Business Activities News
- Shanghai News
Date: 11-Dec-2006 Sources: (Shenzhen Daily)
ALUMINUM Corp. of China Ltd. (Chalco), the nation's biggest maker of the metal, offered 8.17 billion yuan (US$1 billion) in stock to buy out two Shanghai-listed units as part of a plan to trade its shares in Shanghai.
Hong Kong-listed Chalco, will issue yuan currency shares for the first time in exchange for the stock it doesn't own in Lanzhou Aluminum Co. and Shandong Aluminium Industry Co., the companies said in filings Friday. The units' shares will cease to trade and Chalco's stock will replace them in Shanghai.
Trading shares in Shanghai may help Chalco raise cash to acquire rivals and build new plants as aluminum demand rises in the world's biggest consumer of the metal used in cars, aircraft and beverage cans.
'Chalco will get an important new financing channel by listing domestically,'' said Sean Zheng, who helps manage US$100 million at Dingtian Asset Management Co. in Beijing. 'The share swap is an easy way to do it, although the payment is a bit higher than I expected.''
China wants companies such as PetroChina Co. and China Life Insurance Co. that don't trade shares in Shanghai and Shenzhen to list their shares in the domestic markets that are now dominated by smaller, State-owned manufacturers, Shanghai Stock Exchange executive vice president Zhou Qinye said in January.
Chalco, priced the stock offer for Lanzhou Aluminum Co. and Shandong Aluminium Industry Co. 25 percent above their last traded share prices. A concurrent cash offer valued at 6.91 billion yuan doesn't contain a premium.
After the takeover, Chalco's yuan-denominated A shares will trade on the Shanghai Stock Exchange, according to Friday's statements.
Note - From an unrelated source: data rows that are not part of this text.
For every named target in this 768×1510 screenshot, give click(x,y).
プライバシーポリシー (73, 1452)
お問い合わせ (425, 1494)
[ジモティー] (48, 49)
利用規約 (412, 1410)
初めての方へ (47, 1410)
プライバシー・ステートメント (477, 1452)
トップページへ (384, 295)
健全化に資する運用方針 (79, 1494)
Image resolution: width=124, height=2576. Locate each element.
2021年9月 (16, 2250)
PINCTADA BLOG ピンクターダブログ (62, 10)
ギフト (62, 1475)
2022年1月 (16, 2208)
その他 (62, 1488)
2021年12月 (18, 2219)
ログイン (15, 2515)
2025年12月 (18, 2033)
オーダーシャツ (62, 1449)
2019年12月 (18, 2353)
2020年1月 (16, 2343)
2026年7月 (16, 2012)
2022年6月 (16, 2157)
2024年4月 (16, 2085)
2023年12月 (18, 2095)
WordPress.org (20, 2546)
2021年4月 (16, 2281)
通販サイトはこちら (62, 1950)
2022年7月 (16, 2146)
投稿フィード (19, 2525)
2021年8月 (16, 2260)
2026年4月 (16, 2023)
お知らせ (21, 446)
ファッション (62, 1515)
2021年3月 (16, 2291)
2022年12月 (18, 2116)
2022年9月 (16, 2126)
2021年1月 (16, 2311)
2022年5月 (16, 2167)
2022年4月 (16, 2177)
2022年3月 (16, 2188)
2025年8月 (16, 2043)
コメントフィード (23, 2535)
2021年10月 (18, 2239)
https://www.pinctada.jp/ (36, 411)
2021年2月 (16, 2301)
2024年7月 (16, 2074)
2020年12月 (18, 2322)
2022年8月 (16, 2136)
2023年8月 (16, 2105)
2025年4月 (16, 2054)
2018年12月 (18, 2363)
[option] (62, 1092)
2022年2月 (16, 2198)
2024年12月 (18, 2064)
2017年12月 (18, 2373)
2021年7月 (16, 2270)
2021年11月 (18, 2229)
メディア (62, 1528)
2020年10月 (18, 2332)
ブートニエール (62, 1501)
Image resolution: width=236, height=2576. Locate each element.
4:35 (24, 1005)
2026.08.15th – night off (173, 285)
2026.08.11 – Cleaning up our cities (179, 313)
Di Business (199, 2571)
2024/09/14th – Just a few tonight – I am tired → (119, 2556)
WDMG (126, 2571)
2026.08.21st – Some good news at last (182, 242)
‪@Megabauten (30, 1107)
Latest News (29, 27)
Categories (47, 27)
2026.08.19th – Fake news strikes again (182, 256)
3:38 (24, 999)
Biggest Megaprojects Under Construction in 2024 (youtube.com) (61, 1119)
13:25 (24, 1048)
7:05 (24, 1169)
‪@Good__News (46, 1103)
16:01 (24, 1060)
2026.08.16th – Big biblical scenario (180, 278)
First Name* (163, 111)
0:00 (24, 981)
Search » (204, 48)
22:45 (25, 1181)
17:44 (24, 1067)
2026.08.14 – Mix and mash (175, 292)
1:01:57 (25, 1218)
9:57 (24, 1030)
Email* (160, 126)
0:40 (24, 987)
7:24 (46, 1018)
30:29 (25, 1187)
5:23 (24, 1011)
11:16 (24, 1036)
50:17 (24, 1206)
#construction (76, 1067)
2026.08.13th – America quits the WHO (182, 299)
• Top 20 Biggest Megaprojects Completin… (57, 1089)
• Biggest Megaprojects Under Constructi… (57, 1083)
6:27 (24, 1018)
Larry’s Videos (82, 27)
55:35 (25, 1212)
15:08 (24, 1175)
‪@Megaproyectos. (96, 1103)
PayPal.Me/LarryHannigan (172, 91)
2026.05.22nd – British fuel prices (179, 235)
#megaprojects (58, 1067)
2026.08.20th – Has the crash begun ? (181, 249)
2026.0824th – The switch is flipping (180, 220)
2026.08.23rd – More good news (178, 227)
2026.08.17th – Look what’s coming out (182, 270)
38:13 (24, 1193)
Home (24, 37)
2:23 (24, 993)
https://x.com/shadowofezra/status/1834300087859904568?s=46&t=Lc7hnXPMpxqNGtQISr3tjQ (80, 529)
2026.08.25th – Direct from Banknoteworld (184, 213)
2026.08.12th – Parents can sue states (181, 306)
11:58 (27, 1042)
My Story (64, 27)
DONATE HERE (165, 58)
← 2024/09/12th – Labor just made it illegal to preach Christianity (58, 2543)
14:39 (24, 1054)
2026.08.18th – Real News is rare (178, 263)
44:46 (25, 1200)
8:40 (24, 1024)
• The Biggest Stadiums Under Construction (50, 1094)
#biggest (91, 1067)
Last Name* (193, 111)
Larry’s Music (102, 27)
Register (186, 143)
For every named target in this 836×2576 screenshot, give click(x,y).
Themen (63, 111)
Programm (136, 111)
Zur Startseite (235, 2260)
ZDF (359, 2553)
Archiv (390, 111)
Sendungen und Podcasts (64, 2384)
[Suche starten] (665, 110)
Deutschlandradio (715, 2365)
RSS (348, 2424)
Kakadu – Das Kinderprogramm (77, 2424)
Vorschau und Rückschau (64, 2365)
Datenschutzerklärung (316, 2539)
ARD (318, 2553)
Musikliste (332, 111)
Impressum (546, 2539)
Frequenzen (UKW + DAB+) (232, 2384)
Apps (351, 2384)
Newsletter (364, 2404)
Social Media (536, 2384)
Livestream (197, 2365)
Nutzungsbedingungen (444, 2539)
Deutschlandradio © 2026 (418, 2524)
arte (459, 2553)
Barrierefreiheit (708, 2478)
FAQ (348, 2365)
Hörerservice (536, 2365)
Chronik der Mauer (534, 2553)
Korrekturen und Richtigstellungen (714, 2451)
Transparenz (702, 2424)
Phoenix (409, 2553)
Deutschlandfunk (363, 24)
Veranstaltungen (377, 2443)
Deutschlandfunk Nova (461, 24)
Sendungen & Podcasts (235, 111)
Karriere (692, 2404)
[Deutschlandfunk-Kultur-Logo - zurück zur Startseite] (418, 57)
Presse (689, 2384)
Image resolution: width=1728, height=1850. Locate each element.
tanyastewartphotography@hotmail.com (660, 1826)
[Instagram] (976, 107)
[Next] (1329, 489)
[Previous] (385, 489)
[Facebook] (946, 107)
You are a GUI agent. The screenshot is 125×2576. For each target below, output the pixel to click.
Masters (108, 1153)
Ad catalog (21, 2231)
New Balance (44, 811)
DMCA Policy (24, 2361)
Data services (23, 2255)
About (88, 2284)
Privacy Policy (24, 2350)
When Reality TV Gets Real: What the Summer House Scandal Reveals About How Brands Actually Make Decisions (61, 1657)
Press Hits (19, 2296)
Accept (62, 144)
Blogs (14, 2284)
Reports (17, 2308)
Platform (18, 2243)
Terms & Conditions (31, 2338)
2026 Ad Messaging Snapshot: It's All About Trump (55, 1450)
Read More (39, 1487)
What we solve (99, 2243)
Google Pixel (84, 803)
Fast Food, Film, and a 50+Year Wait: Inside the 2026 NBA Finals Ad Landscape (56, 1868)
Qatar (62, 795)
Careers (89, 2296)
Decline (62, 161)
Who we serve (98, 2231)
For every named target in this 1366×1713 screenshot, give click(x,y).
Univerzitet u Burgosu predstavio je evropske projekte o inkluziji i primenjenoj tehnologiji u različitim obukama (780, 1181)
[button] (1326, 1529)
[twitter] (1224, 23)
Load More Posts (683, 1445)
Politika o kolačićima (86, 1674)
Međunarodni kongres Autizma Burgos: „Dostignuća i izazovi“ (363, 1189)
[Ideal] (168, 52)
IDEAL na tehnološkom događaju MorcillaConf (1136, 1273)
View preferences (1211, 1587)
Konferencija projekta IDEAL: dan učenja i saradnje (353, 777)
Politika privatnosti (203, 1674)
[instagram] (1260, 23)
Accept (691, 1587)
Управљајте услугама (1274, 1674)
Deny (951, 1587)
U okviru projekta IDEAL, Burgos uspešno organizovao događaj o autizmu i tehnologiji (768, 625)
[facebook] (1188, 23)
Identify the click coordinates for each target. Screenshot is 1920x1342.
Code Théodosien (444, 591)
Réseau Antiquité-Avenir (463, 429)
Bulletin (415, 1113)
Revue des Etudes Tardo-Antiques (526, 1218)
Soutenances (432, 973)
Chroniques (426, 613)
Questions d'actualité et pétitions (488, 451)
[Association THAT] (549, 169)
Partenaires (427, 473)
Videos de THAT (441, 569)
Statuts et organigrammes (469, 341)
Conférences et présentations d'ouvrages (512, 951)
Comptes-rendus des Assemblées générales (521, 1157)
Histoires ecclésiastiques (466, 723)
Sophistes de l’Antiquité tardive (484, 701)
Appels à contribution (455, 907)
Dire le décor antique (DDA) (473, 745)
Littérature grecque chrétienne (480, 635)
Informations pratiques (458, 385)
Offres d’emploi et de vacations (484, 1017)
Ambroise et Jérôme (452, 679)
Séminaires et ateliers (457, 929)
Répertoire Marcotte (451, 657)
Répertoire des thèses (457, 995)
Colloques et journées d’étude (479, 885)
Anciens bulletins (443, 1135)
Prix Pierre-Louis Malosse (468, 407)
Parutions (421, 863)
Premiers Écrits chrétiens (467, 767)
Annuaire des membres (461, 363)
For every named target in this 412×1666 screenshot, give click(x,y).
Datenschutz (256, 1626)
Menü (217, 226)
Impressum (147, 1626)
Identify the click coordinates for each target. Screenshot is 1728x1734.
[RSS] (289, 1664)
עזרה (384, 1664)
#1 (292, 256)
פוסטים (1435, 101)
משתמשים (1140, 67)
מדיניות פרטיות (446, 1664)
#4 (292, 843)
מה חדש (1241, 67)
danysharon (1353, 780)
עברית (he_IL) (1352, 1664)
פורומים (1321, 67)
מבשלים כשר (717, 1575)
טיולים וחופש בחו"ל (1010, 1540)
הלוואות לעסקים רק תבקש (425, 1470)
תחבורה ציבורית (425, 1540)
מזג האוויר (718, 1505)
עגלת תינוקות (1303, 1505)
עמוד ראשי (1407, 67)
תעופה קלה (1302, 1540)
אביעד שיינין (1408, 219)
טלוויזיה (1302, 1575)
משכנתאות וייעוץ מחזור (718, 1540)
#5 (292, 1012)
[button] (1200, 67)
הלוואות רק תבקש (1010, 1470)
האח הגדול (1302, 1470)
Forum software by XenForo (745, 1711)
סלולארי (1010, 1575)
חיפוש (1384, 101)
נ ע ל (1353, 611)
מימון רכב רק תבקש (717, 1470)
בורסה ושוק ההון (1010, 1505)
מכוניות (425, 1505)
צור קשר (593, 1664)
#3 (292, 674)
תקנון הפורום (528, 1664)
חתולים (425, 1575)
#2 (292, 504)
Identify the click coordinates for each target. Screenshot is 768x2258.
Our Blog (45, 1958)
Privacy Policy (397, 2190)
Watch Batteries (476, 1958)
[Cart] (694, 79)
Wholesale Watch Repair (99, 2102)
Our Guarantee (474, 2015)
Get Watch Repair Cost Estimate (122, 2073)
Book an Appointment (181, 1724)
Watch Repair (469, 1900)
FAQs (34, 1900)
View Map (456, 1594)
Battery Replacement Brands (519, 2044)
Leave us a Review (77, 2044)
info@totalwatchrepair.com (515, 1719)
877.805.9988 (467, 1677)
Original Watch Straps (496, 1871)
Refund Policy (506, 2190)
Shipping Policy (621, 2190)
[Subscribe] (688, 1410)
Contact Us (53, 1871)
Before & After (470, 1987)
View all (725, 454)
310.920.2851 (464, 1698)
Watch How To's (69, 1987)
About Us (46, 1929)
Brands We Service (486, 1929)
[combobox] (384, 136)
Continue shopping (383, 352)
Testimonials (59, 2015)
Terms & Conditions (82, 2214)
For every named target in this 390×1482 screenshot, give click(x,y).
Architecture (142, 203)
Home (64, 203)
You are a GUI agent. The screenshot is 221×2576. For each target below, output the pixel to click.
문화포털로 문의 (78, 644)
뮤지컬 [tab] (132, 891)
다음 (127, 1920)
The shares of all three companies are suspended, they last traded Nov. 27.
Chalco is offering 3.15 shares for every Shandong Aluminum share, which was last traded at 16.65 yuan, for a total of 4.17 billion yuan. The cash offer is the same as the last traded price. The scrip bid for Lanzhou Aluminum of 1.8 Chalco shares is worth 4 billion yuan.
Chalco said it's paying the premium to compensate shareholders for making nontradable State holdings tradable.
'We are happy to see it returning to the domestic market,'' said Liu Yang, who helps oversee more than US$3 billion of assets, including more than US$100 million of A shares, at mutual fund Atlantis Investment in Hong Kong. She has Chalco shares. 'We don't care how much it offers in compensation.''
Chalco plans to buy rival smelters to gain more control of the domestic aluminum and alumina industry following a government decision to slow investment in industries including aluminum, steel and automaking to cool inflation. Chalco has added 1.09 million tons of capacity by buying aluminum plants this year, the company said Oct. 23.
Aluminum Corp. of China, Chalco's parent, plans to increase capacity 56 percent to 5 million metric tons by 2010. Its alumina-making capacity will rise to 12 million tons in 2008, from 9.05 million tons by the end of this year, Li Dongguang, the company's trading manager, said last month.
Alumina is a semi-finished white powder smelters turn into aluminum in an energy-intensive electrolytic process.